Circuit Breakers — Beyond the Basics

Most engineers learn circuit breakers from the same diagram — closed, open, half-open — and then use them wrong in production. This article is about the second 90% — tuning, interaction with other patterns, and the failure modes nobody mentions.

The quick recap

Closed — normal; calls flow through
Open — failing; calls fail fast immediately
Half-open — probing; a few test calls go through to see if things recovered

The breaker trips (closed → open) when failures exceed a threshold. It waits a configured duration, then enters half-open to test. A successful probe closes the circuit; a failure re-opens it.

Tuning parameters that matter

Default Resilience4j config:

resilience4j:
  circuitbreaker:
    instances:
      payments:
        failure-rate-threshold: 50                # % of calls that are failures to trip
        sliding-window-size: 100                  # calls in the window
        minimum-number-of-calls: 10               # min calls before the rate matters
        wait-duration-in-open-state: 60s          # how long to stay open
        permitted-number-of-calls-in-half-open-state: 5   # test calls when half-open
        slow-call-duration-threshold: 2s          # slow calls count as failures
        slow-call-rate-threshold: 100             # % of slow calls that triggers

What each actually does:

sliding-window-size + minimum-number-of-calls. You want enough samples to be statistically meaningful. Tripping after 3 failed calls is overreactive; tripping after 10,000 is too slow. For typical service-to-service calls at moderate load: 50-100 window, 10-20 minimum.
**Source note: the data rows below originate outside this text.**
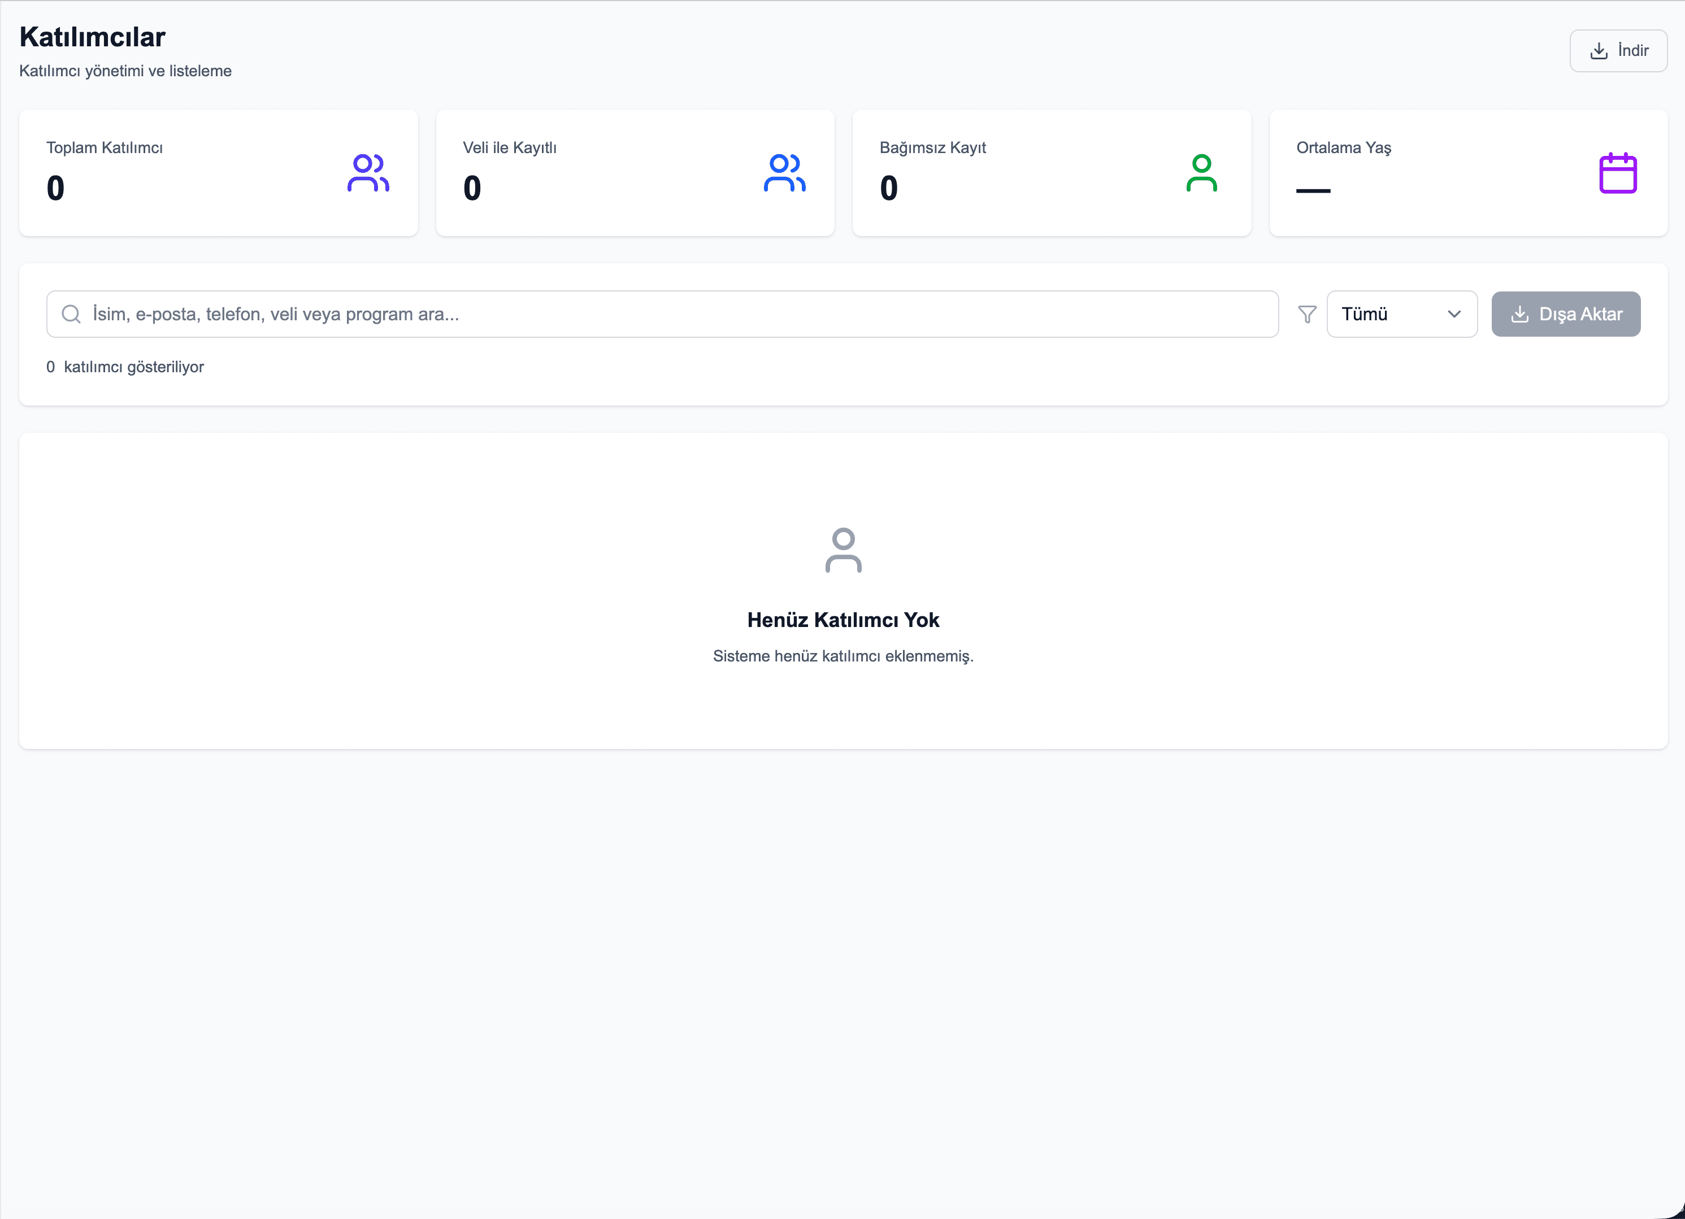Click the blue Veli ile Kayıtlı users icon
This screenshot has height=1219, width=1685.
point(785,173)
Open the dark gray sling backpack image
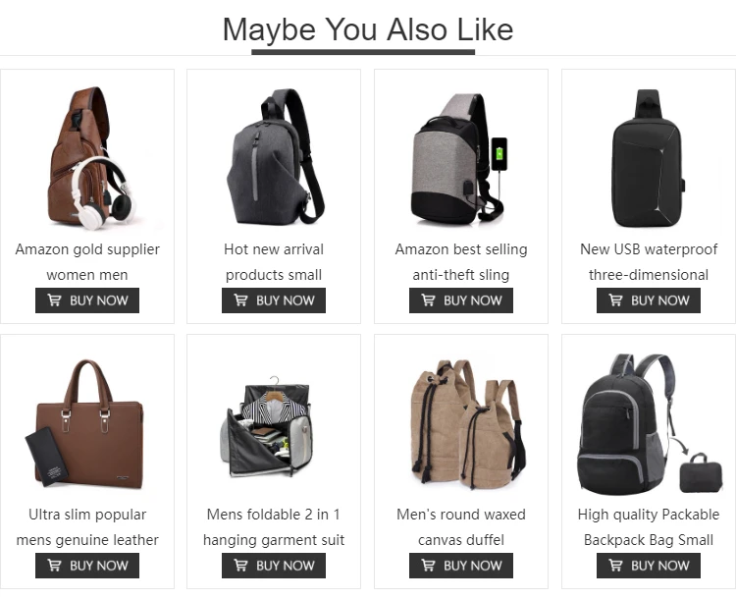This screenshot has width=736, height=599. 274,157
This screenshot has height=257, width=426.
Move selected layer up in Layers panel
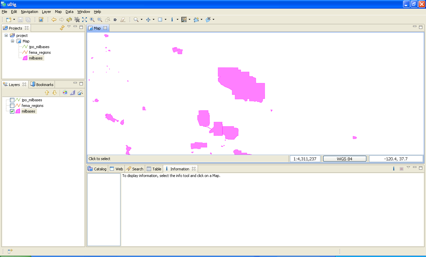click(47, 93)
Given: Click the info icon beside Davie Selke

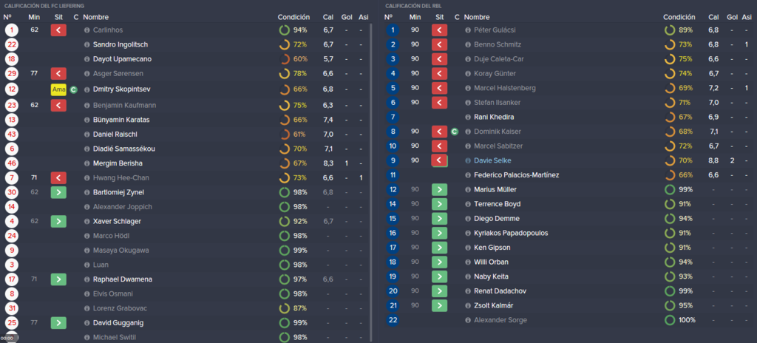Looking at the screenshot, I should 467,160.
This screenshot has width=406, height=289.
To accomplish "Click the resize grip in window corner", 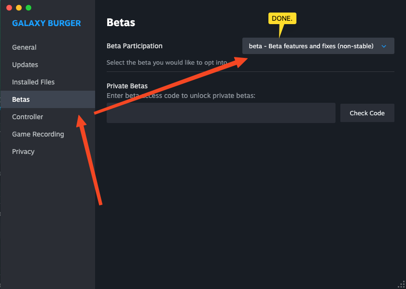I will click(x=402, y=285).
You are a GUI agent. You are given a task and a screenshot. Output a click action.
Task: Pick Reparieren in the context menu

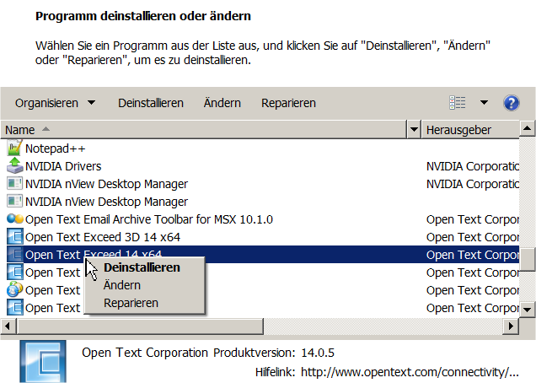131,303
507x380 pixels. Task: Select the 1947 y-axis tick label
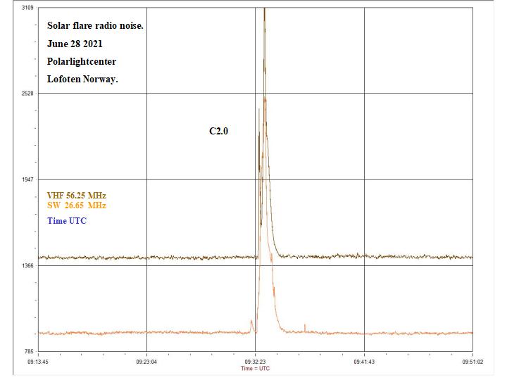(x=27, y=180)
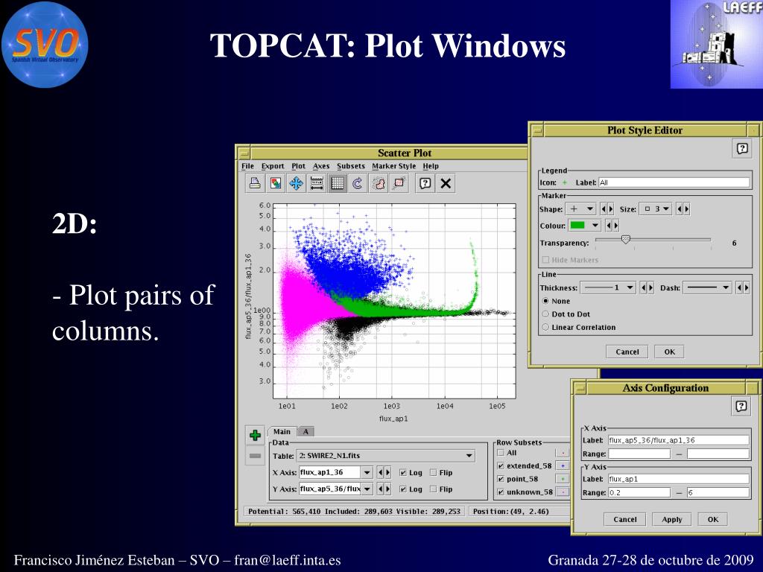Open the Marker Style menu
The width and height of the screenshot is (763, 572).
click(393, 166)
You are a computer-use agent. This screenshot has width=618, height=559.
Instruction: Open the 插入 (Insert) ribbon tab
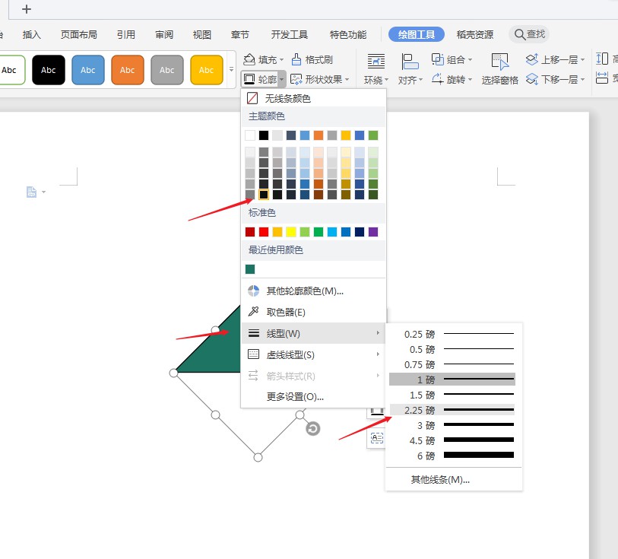(30, 34)
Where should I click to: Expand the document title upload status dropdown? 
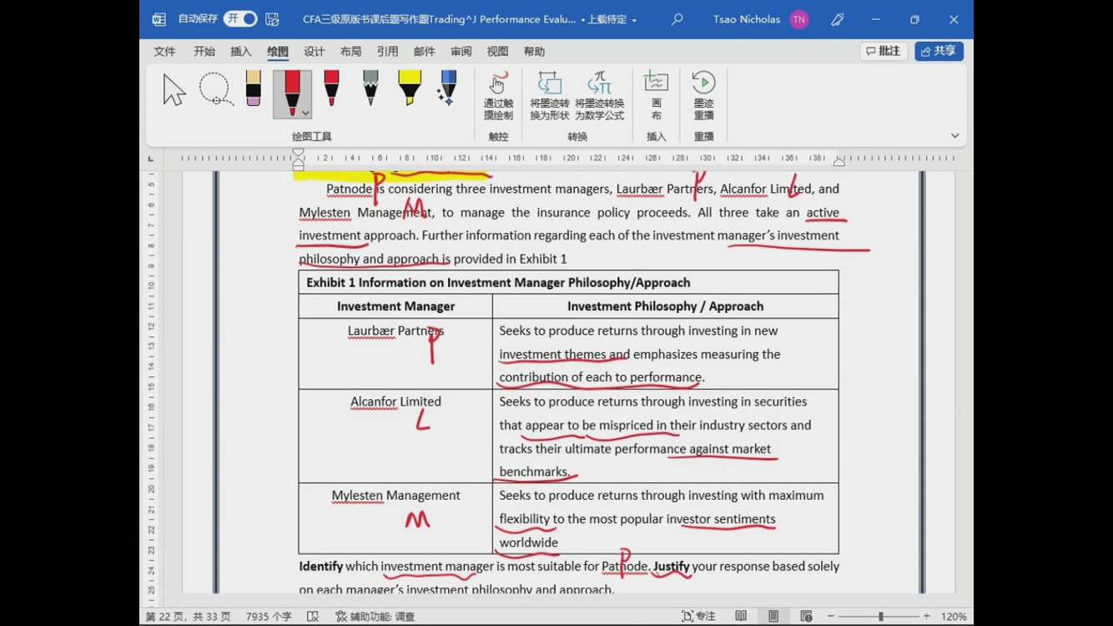point(634,20)
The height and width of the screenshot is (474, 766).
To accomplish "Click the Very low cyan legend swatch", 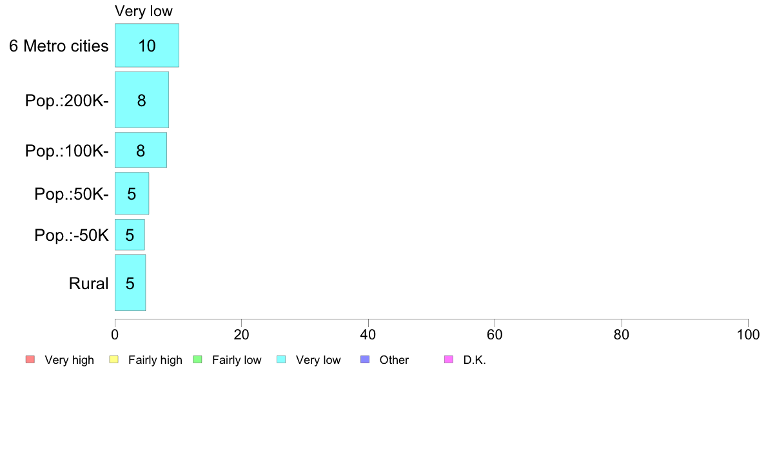I will click(x=281, y=360).
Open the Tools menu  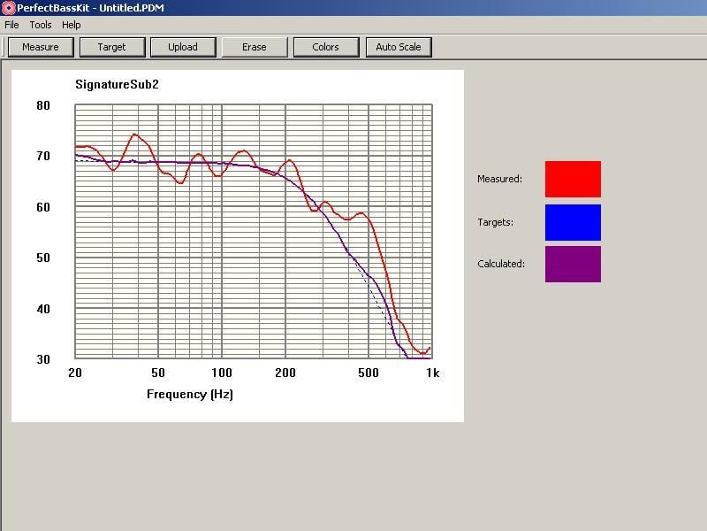pyautogui.click(x=41, y=25)
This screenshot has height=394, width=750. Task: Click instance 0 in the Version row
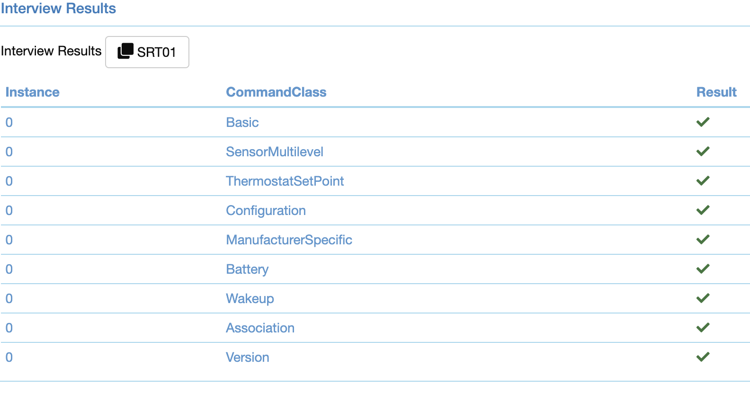click(9, 358)
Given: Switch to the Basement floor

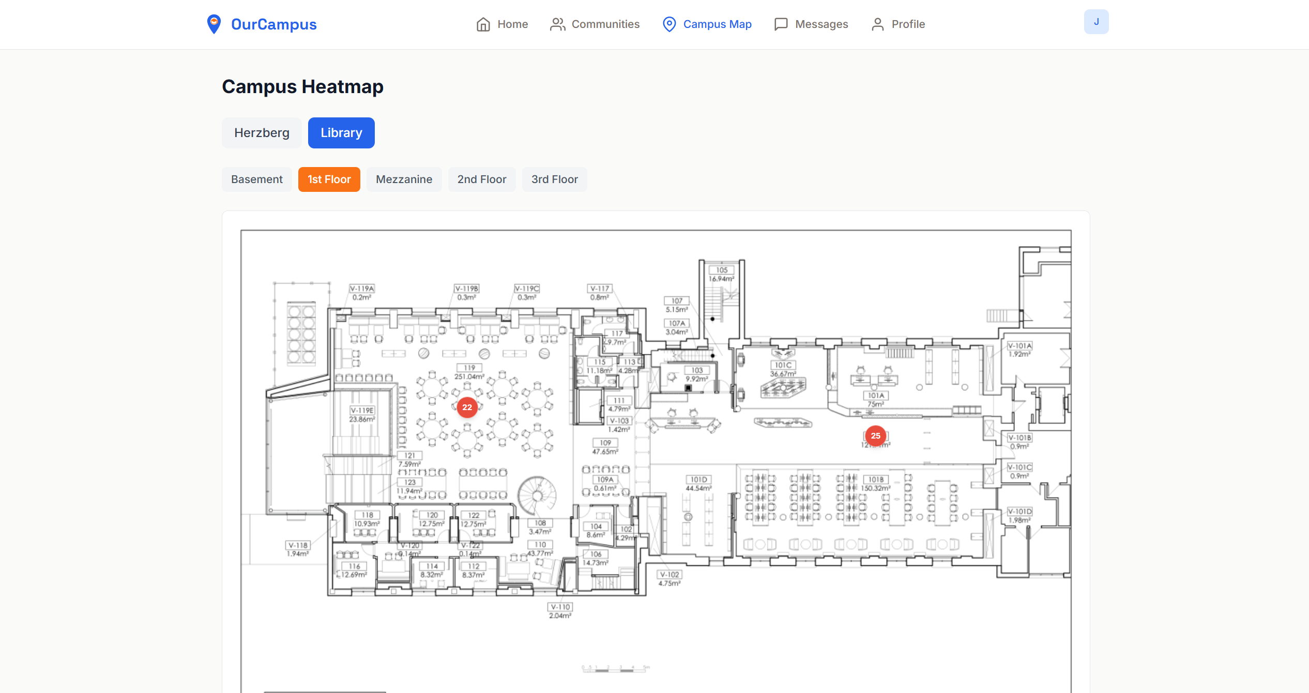Looking at the screenshot, I should click(x=256, y=179).
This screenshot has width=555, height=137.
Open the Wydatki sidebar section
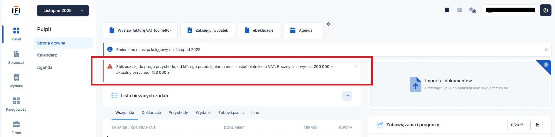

failure-rate-threshold. 50% is a common default. For critical dependencies (payment, auth), 30% might be right — trip earlier. For non-critical (recommendations, analytics), 70% is fine — don’t be overly sensitive.

wait-duration-in-open-state. Long enough for the downstream to recover. Short enough that users don’t suffer. 30-60s is typical for transient downstream issues. For downstreams known to take longer (deploys, restarts), 2-5 minutes.

slow-call-duration-threshold. The underrated setting. A downstream that takes 10 seconds per call but “succeeds” is just as deadly as one that errors. Count slow calls as failures.

Interaction with retries

This combination kills more services than any other:

@Retry(maxAttempts = 3)
@CircuitBreaker(...)
public Result call(Request r) { ... }

Order matters. Resilience4j applies outside-in based on annotation order. If retry wraps circuit breaker: every retry attempt checks the breaker; retrying on breaker-open is pointless. If circuit breaker wraps retry: each retried call counts as one toward the breaker; retries of flaky calls make the breaker trip faster.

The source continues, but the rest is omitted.